Sunday, March 11, 2007

semiotics


This is one of those times where I start questioning myself with the purpose of blogging. Clearly, both you and I do not want this to be a waste of time. It has to sort of contribute to both me and my readers in different ways. I'll start thinking of yours tomorrow, but for now let me just speak my mind.

Ever wondered how our lives are always based on these common routines that channel us into different decision makings and from there, making you a whole different person? I'm a believer of Christ. From the very time I embraced Christianity, it took me around a total of three to four months to the realization of many, many things. Altogether, this journey of life became a stranger to me. A rather close, comforting one that is. I could say this with courage, that the Bible, the word of God speaks itself with truth and truth it is to me.

I've been doing an assignment that helps us build our skills of design researching. Different themes, different topics, different findings is what makes this subject really interesting. Well to be exact, mine is "Contemporary blond artists re-living Monroe style". Pretty cool topic I must say. It depicts how these blond female artist tries to imitate Monroe. The tricky part comes in when you question yourself whether style equals personality or appearance? or both? what about life experiences?

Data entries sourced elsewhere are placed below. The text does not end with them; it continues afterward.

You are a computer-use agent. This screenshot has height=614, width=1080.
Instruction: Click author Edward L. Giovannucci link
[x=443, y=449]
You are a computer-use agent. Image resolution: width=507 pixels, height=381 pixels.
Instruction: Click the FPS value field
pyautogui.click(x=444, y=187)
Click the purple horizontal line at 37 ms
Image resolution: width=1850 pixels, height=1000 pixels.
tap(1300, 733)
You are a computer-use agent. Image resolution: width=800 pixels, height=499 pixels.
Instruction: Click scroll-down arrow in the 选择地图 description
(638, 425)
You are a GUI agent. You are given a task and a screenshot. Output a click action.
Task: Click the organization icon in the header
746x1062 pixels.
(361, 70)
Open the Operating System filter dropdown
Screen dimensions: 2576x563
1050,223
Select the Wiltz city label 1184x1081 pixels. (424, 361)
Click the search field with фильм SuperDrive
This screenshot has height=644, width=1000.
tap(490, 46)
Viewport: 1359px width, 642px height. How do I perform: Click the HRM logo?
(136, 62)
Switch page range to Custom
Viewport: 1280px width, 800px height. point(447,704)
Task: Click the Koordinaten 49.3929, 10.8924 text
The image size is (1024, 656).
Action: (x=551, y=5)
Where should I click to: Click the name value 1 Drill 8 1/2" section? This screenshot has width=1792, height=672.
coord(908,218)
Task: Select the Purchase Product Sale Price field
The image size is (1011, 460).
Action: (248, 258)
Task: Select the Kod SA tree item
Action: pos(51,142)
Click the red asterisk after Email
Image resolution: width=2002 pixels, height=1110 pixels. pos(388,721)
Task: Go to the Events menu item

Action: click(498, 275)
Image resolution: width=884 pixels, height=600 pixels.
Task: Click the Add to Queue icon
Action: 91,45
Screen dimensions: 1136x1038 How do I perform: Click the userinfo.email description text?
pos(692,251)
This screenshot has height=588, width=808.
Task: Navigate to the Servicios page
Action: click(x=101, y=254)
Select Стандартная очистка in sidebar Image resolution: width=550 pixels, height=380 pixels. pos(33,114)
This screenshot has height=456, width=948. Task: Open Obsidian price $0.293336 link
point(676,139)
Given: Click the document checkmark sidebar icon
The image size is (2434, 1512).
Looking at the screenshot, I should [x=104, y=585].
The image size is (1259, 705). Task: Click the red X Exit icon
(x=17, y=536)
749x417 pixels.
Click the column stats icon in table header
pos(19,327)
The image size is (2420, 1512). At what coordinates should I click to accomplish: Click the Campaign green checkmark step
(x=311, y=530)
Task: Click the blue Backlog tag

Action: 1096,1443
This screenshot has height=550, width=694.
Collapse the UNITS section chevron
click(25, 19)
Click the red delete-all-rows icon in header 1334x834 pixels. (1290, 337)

Though only half of the proposal in conducted, I was able to come up with a couple of different opinions and judgement/ beliefs whatever you want to call it. A hand full of suitable candidates to appear to be in my list such as Christina Aguilera, Madonna, Anna Nicole Smith and Gwen Stefani. Some say (due to the fact that Anna N. Smith died recently from her overdose) that Anna totally followed the footsteps of depression and the "sex icon". Christina Aguilera admires the classic Monroe look and success, and Madonna was a head to toe wannabe Monroe, till she achieved recognition of her own. Gwen, was just ahh, the look.

To be very honest and clear, none of the comments were from myself. It was the comments of some close friends I interviewed, with their own understanding of my title. Again, I thank God for having Him guide me into a well situated place where I have at least one/two subjects that I'm doing well.